Graduation brings new challenges

By Kyle Harding, Opinion Editor

 

While graduating college is a cause for celebration, it is tough to celebrate when the future is so uncertain.

As I near the end, I feel accomplished. I should also feel relieved. However, the sense of relief has been replaced with full-blown anxiety.

Every day I worry about having a job after I leave. I have sent in more job applications in the last few months than I care to count. Every week, I update my portfolio of writing samples and search for jobs. Some job, any job, I am not picky. I just want it to relate to my journalism degree so that I feel like the last four years have not been a complete waste of time and money.

This is the reality of graduating from college in post-2008 America. I have known many long-term unemployed people over the past few years. I also know some “discouraged workers” and underemployed folks who are not counted amongst the ranks of the unemployed. I do not want to be one of those people. I do not want to be unsure every month about whether or not I will be able to pay my rent or utilities or buy groceries. I would like to have some leftover money to put away for the future.

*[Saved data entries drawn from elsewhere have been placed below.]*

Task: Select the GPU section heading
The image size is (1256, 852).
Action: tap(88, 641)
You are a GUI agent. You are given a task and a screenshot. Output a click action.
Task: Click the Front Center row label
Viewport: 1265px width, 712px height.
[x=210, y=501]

To put things in perspective, I am not the 22-year-old that comes to mind when you think of someone graduating college. I recently turned 28 years old. I know that is not ancient, but I have a sense that I should already be on track with my life.

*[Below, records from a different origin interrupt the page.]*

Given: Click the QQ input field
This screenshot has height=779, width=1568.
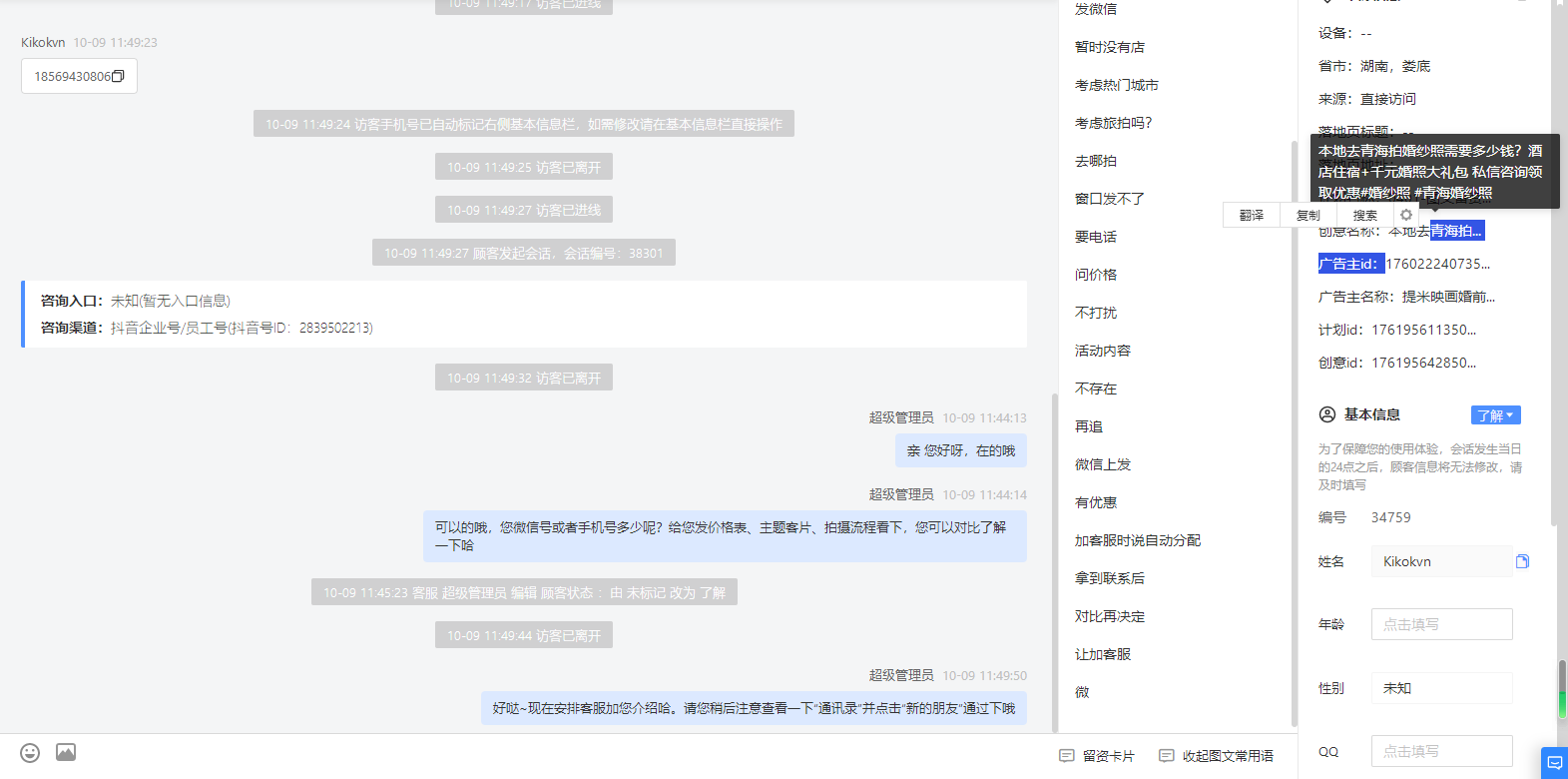Looking at the screenshot, I should coord(1441,751).
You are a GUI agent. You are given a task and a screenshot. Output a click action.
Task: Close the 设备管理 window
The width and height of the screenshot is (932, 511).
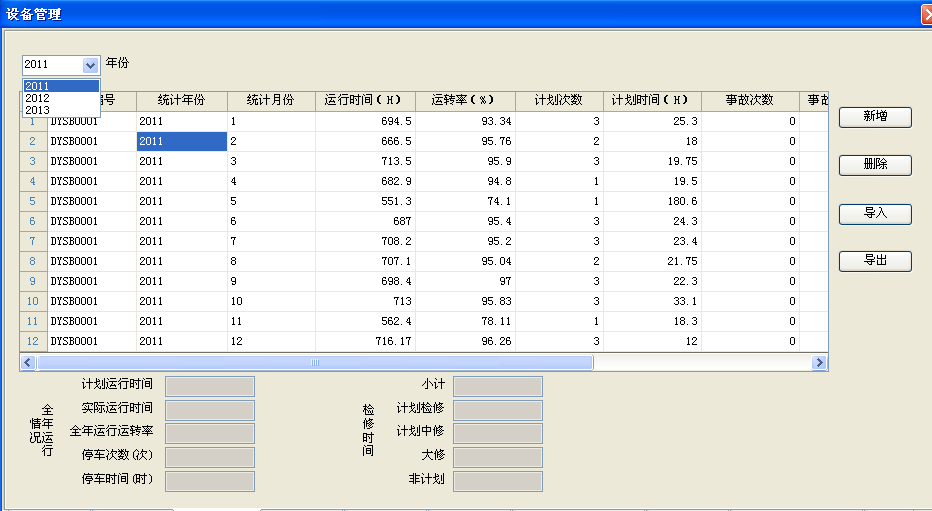(x=924, y=14)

I feel like my life is beginning late. I want to have the foundations of a career already, instead I am just starting. The whole point of going to college was to better my station in life. At this time, I am unsure of whether or not I am better off than I would have been had I forgone higher education.

On a less pessimistic note, not everything is doom and gloom. Indeed, when I do get a job in journalism, it will be because of experience gained at The Easterner. Without it, I would have no published writing samples to show to prospective employers, no practical knowledge of journalistic writing. Having a college newspaper to work at has given me two years of relevant experience, which has been more important than any class I could have taken. I have also largely escaped the student loan debt scourge.

Maybe it won’t be so bad afterall. Maybe I need to be more patient. Maybe I need to take a more active approach to my job search. Maybe I need to be grateful that, in the interim, I at least have some money saved up and a place to stay.

College may be ending, but life is just beginning. And I have a feeling that it will be a bigger challenge than any final I have taken.